課題 -
a) チンクルティック遺跡の紹介文にある一文「チンクルティックはコミタン市東方 50Km、グアテマラ国境からは 10Km のところにある古典期後期に栄えた遺跡で、 文献には後古典期前期まで街は維持されたとあります。」を英語に訳す。
b) チンクルティック遺跡の紹介文のうち、「遺跡はグループ A、B、C、D に分けられますが、グループ」から「la zona arqueológica)」までをすべて、一字も変えずに書き写す。
c) チンクルティック遺跡の紹介文を、最後の文の後から書き継ぐ。

提供された抜粋 -
マヤ遺跡探訪
CHINKULTIC
チンクルティックはコミタン市東方 50Km、グアテマラ国境からは 10Km のところにある古典期後期に栄えた遺跡で、 文献には後古典期前期まで街は維持されたとあります。 チアパス東部高地には、テナム・プエンテ、フンチャビン や テナム・ロサリオ といった遺跡もありますが、チンクルティックはこの地域の重要なマヤセンターのひとつだったようです。

遺跡はグループ A、B、C、D に分けられますが、グループ A の セノーテと湖に囲まれた小高い丘にそびえる神殿が印象的で、円盤の マーカーで有名な球戯場もあります。

                  画像

今回 2004年に次いで二度目の訪問でしたが、テナム・プエンテ同様 木々の成長が著しく、写真は前回の方が撮り易かった かもしれません。

                                       画像
    (訪問日 2016年 2月22日、2004年 2月14日)
画像
画像
 (Entrada a la zona arqueológica)

遺跡に車を乗り入れ、入り口の事務所を通り越して車を停めます。 入場料を払いに事務所へ行きましたが何と無料。  以前に来た時は写真右奥の小屋で入場料を払ったのですが、事務所が新築された割には入場料徴収がなくなり、でも遺跡の方は 新たな修復はありませんでしたが。

保存データ -
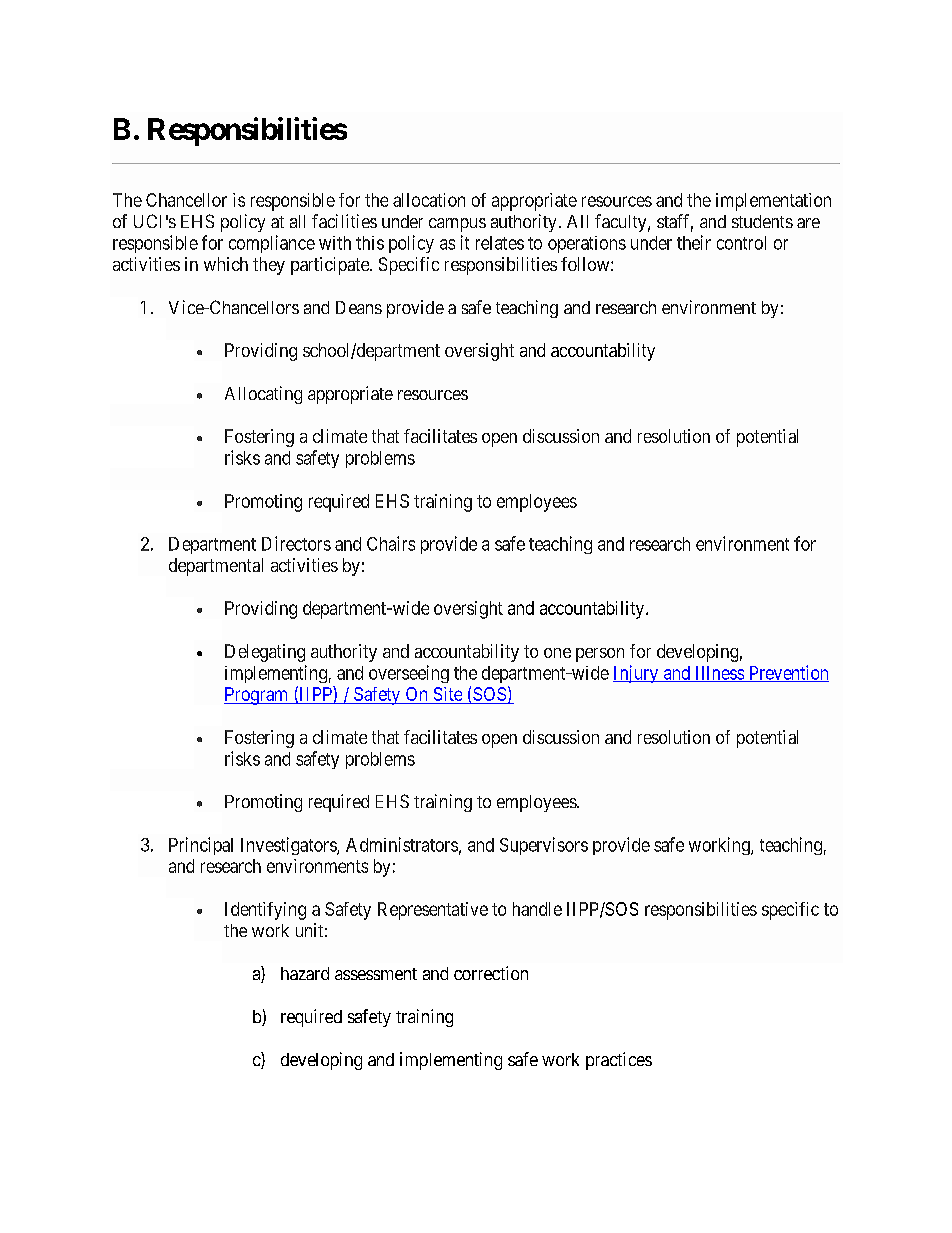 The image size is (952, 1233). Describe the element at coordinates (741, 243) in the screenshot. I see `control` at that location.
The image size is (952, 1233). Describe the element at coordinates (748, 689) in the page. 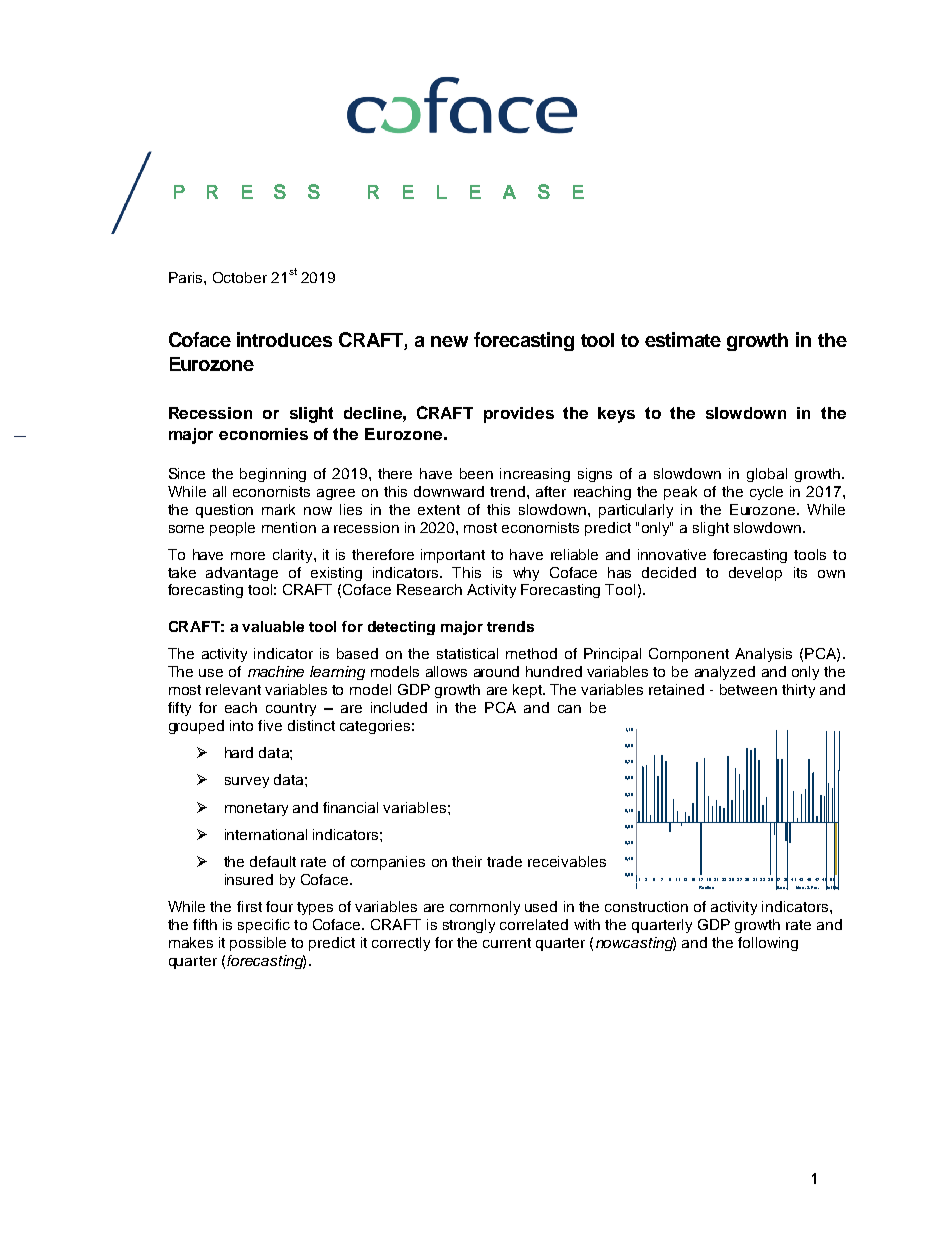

解答 -
a) Chinkultic is a site that flourished in the Late Classic period, located 50 km east of the city of Comitán and 10 km from the Guatemalan border, and written sources state that the city was maintained until the Early Postclassic period.

b)
遺跡はグループ A、B、C、D に分けられますが、グループ A の セノーテと湖に囲まれた小高い丘にそびえる神殿が印象的で、円盤の マーカーで有名な球戯場もあります。

                  画像

今回 2004年に次いで二度目の訪問でしたが、テナム・プエンテ同様 木々の成長が著しく、写真は前回の方が撮り易かった かもしれません。

                                       画像
    (訪問日 2016年 2月22日、2004年 2月14日)
画像
画像
 (Entrada a la zona arqueológica)

c)
画像画像

                                 画像
左はチンクルティックのミニガイドからスキャンした地図で、加筆してあります。 Web 検索で探したら  PDF 資料 に詳しい地図があったので お借りしました。 グループ名の他に建造物番号も記載されており、MAP アイコンをクリックすると大きな地図が開きます。


画像
 (Vista aérea de Chinkultic por Google Earth)

航空写真 (Google Earth) で確認してみました。 中央上端にグループ A、下部に球戯場が確認出来ます。 モンテベリョ湖沼群の西端になり、 グループ A はふたつの湖に挟まれた丘の上です。

画像
 (Panel de explicación de Chinkultic)

遺跡に行く前に入口事務所前にあった説明を見ておきましょう。 西にチアパス高地とグリハルバ上流域の盆地、北東にラカンドンの森があり、 東部に広がるグアテマラ高地への入口としての要衝を占め、西暦 700年頃にかけて街が形作られたそうです。 遺跡はグループ A、B、C、D に分けられますが、以下入り口近くのグループ D から見て行きます。

グループ D   Grupo D
画像
 (Montículo de Estructura 20, Grupo D)

入口から北に進むと緑に覆われた大きな土塁が見えてきます。 これはグループ D の建造物 20 になり、建物の基部には石組みが 露出していますが未修復のままで、12年前に来た時と比べると木々が更に鬱蒼と生い茂ってしまいました。

画像
 (Sillares grandes en la base de Estructura 20)

これは基部の石組みで 2004年の写真です。 長さ 2m を超す石材も用いられた立派な建造物だったようで、遺跡に来て 最初に出会う建物ですから是非修復して貰いたいものです。

画像
 (Hacia Grupo B)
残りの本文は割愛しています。